We had a piece of the Iron Curtain in our living room. It was a twist of barbed wire in a plexiglass shell. I always imagined a spy, most likely my dad, clipping a piece of it as he crawled under on a spy mission.
By the mid-1960s, the game was changing. Public scrutiny was growing, and Congress was starting to pull at the edges of CIA secrecy. The agency’s grip loosened, and by 1971, the funding shifted officially to a government-sponsored model under the Board for International Broadcasting. But throughout the ‘60s, CIA fingerprints still marked RFE’s broadcasts—even if the hand directing them was pulling back into the shadows.
London’s Portman Square RFE
London was still dealing with the aftermath of WW 2 in 1960. We lived walking distance to Portman Square. In New York, we lived a world apart from my dad and his mysterious work. In London, we were in his world. The RFE office was on the north side of the square in a red brick townhouse. It wasn’t one of those quaint quiet squares. It was squashed between two busy streets of traffic.
Munich was the heart of RFE, but London’s Portman Square held its own secrets. The unassuming office space, tucked away just off the bustling shopping center of Oxford Street, functioned as a hub for Cold War media operations, intelligence gathering, and liaison activities. While RFE officially had no major presence there, British and American intelligence networks operated in the same circles—using London as a quiet meeting ground for journalists, diplomats, and spies.

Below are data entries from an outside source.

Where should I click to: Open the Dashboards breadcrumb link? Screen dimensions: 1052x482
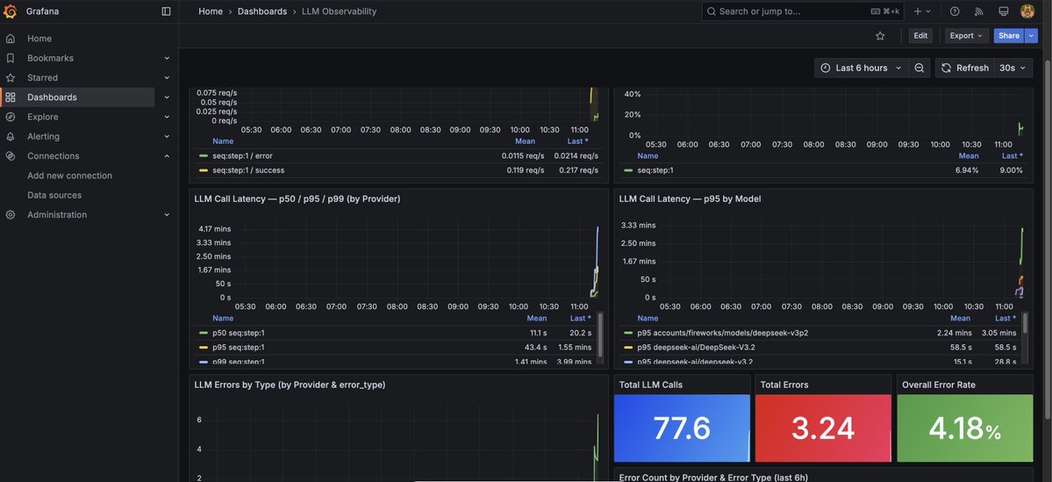(262, 11)
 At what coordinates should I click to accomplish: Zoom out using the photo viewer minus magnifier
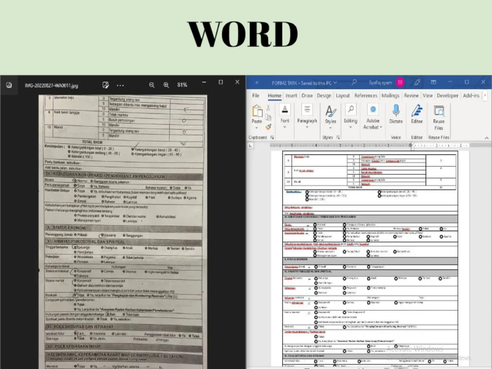(x=152, y=85)
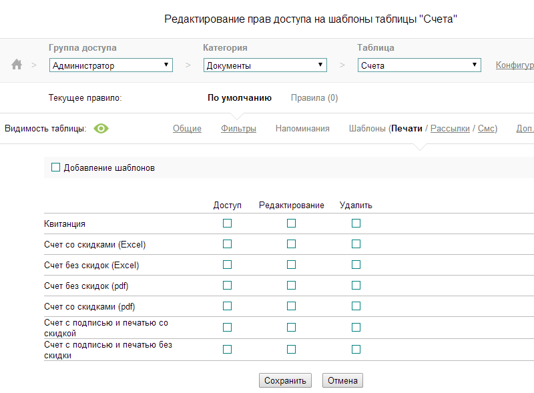The height and width of the screenshot is (393, 534).
Task: Go to the Напоминания tab
Action: [302, 129]
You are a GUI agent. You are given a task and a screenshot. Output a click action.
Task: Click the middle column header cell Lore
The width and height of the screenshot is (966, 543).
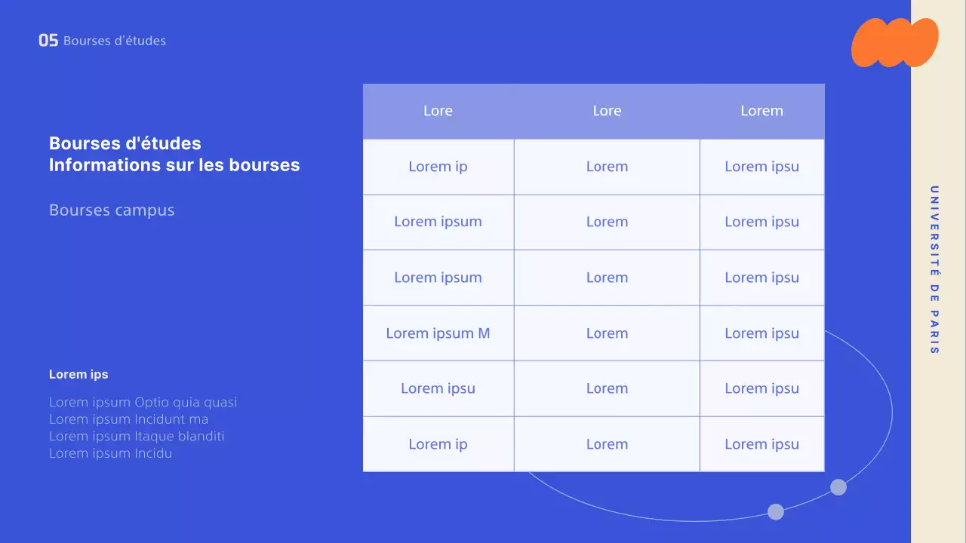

A lot of that happened around the dinner table of our home. My mother was an excellent host and we were often asked to pass trays of hors d’oureves. I never knew who was eating all those pigs in a blanket, but I loved walking around those rooms seeing all the men dressed in suits and the women in their cocktail dresses. I can still smell the colognes and perfumes.
What was RFE’s agenda? The answer isn’t in any declassified memo, but whispers from former operatives suggest that Portman Square played a role in coordinating fundraising, recruitment, and strategic alignments. Britain, after all, had its own stake in the information war, and the MI6-CIA relationship often blurred the lines between broadcasting and intelligence work.
Danger Radio
The Soviets knew the power of words. They jammed RFE signals, flooded the airwaves with counter-propaganda, and accused it of being a pure CIA mouthpiece—sometimes exaggerating, but never entirely wrong. The reality was more complex: RFE started as a covert U.S. operation but evolved into something bigger—an instrument not just of espionage, but of resistance and truth for those who had none.
Those days are gone. RFE funding is cut. Soft power is cut. We’re in another world. No longer a world of spies and no need for radio propaganda. It’s bots and algorithms now.
My dad moved on from Portman Square and Radio Free Europe. He joined the American Embassy in London. I always wondered how he managed that parallel move that kept us in London. His career took us to South Africa and then Australia, but I think that little townhouse in Portman Square was the most intriguing of his jobs. I’ve always had a deep love of radio. Maybe it began back there in Portman Square.